_Exercise description_: When you reach the line containing "Task: Click the green play icon under rule 1" in the entries below, start writing out each line exactly, and stop after the line containing "This screenshot has width=531, height=359.".

_Excerpted data_:
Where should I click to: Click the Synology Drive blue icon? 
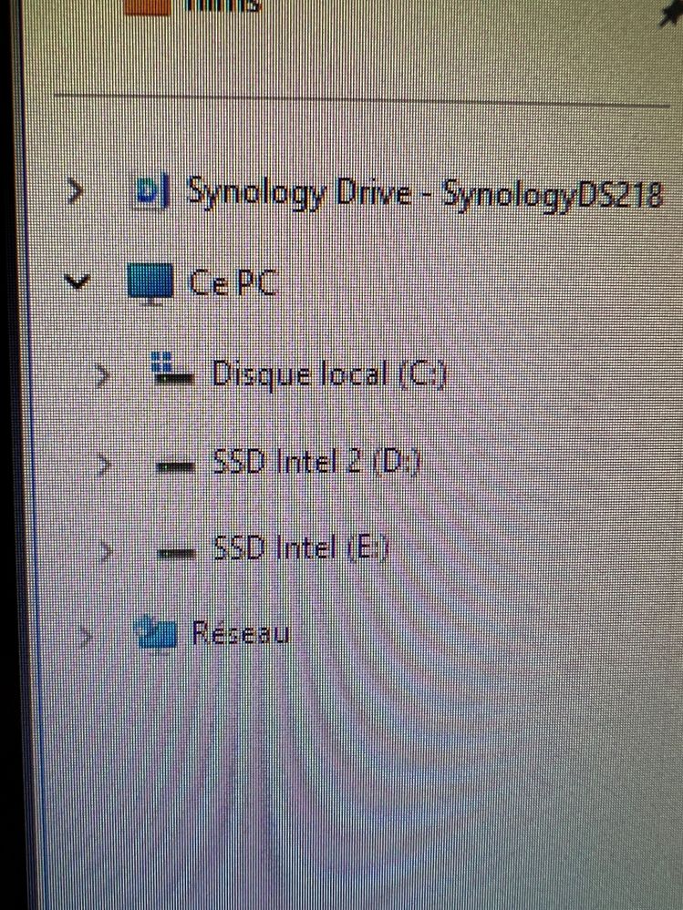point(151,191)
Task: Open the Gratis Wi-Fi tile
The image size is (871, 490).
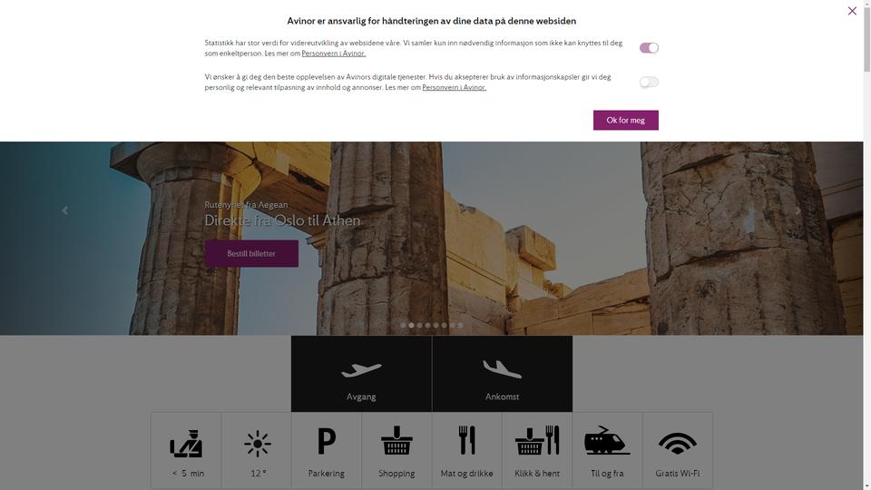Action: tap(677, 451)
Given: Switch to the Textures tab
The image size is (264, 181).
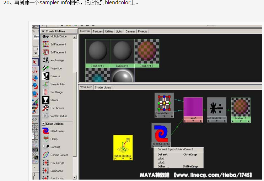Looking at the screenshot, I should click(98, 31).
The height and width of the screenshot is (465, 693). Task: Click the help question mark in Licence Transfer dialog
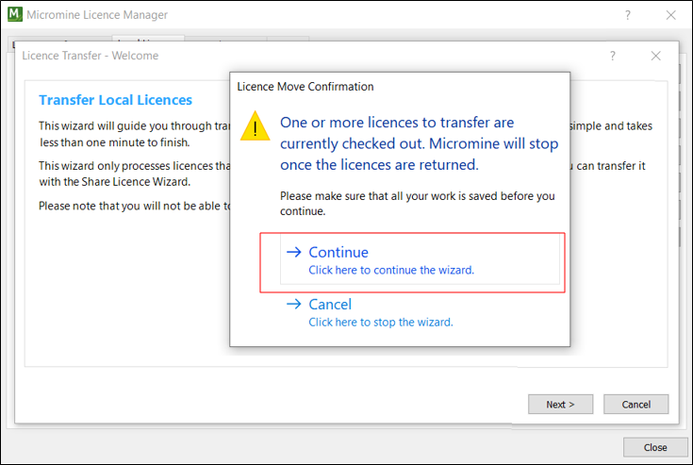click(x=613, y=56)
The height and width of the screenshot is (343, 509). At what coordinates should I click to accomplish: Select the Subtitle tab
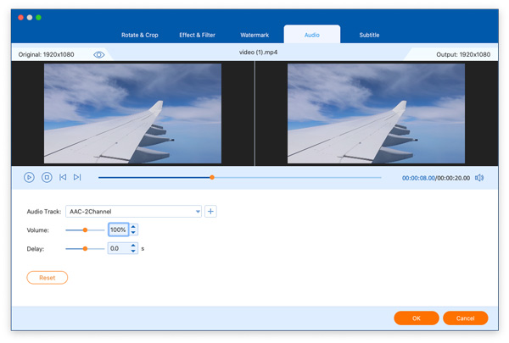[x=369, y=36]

---

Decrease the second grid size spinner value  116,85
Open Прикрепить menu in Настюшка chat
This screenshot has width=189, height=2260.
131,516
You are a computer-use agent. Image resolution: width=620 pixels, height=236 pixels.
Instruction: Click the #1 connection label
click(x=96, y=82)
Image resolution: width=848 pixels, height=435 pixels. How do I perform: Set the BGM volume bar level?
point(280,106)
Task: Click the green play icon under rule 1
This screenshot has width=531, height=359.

...

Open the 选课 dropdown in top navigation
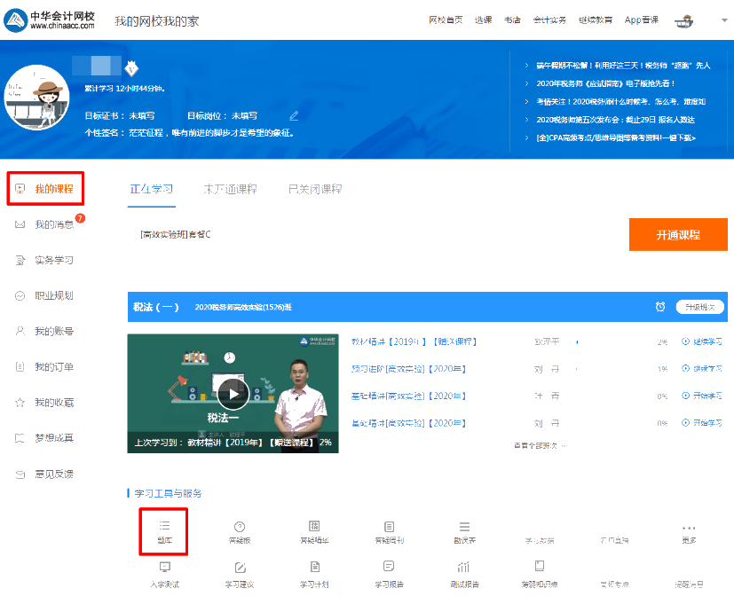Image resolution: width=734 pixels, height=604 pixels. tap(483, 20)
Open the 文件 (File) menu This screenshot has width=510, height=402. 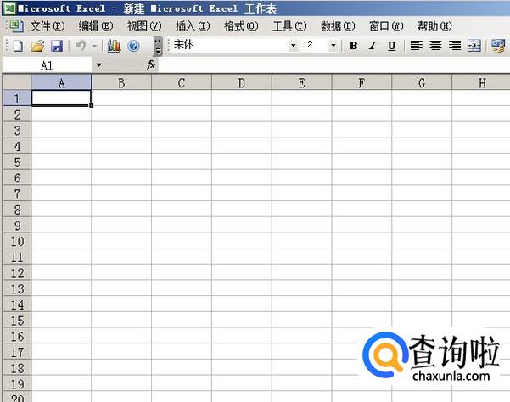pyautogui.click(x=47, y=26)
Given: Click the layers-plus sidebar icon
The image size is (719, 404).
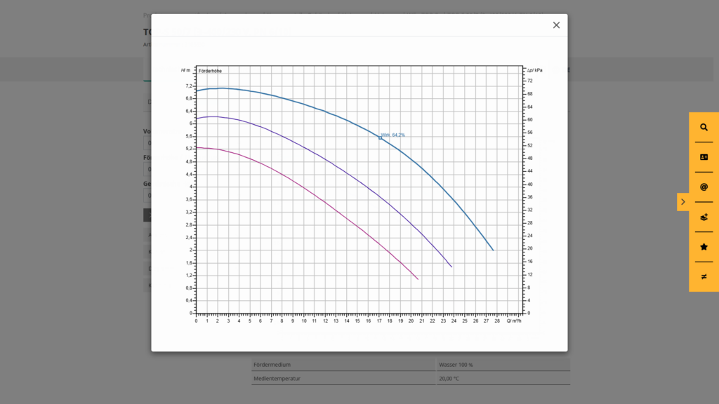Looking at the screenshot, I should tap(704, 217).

_Response area_:
Task: Click the green play icon under rule 1
This screenshot has width=531, height=359.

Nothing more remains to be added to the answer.